National wins on a pure yield basis – its dividend produced a yield of 5.3 per cent as of early May. That's a reflection of a share price that fell close to 16 per cent for the 12 months to May 10 and was up a mere 4.6 per cent cumulatively for the previous five years. In both those timeframes, National generated the lowest share price returns of any Big Six bank.

The recent weakness in National shares should make you wonder if the bank can keep up its strong record of dividend growth. The one-year growth numbers are positive on this count – says the quarterly payout was up 8 per cent in the past year, which is second best to Canadian Imperial Bank of Commerce's 11.3-per-cent increase.

Globeinvestor pegs Bank of Montreal's five-year dividend growth rate at 3.7 per cent, lowest of the big banks. Yet on a total return basis – dividends plus changes in share price – the bank has led over that period with annualized growth rate of 9.6 per cent. BMO's yield in early May was 4.2 per cent, which was second-lowest in the group.

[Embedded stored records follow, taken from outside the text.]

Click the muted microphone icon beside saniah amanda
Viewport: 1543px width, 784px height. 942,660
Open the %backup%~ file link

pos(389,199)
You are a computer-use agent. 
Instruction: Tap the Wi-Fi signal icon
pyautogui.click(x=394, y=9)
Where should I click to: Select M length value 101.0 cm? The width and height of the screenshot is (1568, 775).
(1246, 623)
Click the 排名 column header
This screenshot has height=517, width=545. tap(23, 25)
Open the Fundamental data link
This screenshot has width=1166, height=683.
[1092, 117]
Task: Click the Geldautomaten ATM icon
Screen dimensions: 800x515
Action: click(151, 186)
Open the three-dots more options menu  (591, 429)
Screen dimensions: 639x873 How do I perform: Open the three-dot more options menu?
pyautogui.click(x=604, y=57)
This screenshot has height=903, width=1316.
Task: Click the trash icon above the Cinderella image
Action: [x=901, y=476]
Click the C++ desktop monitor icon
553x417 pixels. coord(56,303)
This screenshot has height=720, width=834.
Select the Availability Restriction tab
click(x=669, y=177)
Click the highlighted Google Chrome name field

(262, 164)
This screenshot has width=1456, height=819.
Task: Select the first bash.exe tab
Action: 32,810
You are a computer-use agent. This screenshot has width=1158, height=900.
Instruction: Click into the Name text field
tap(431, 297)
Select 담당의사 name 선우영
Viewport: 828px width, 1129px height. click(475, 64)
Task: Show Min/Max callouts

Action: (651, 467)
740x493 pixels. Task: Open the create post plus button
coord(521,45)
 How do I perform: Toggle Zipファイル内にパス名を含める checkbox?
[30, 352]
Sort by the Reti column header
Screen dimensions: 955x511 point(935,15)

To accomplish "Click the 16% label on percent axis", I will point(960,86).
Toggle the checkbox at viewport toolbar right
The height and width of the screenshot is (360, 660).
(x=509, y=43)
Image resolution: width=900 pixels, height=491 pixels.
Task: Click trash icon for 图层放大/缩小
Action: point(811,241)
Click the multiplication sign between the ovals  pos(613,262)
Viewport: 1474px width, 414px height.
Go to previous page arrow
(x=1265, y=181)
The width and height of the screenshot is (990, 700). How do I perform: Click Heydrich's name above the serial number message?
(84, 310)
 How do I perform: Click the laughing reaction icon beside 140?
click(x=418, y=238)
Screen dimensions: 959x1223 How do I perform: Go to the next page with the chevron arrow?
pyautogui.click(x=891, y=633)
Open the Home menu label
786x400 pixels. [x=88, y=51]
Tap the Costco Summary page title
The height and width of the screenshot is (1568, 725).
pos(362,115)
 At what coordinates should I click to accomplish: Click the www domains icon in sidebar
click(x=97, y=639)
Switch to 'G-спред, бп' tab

The bank with the best all-around record of dividend growth and total return in the past five years is Toronto-Dominion Bank. It ranked third in five-year dividend growth at 9.1 per cent, which is not too far behind the leaders. The five-year total return was 9.4 per cent, just behind top-ranked BMO.

The price you pay for TD's well-roundedness is in the comparatively low yield. At 3.7 per cent, TD trails the other five.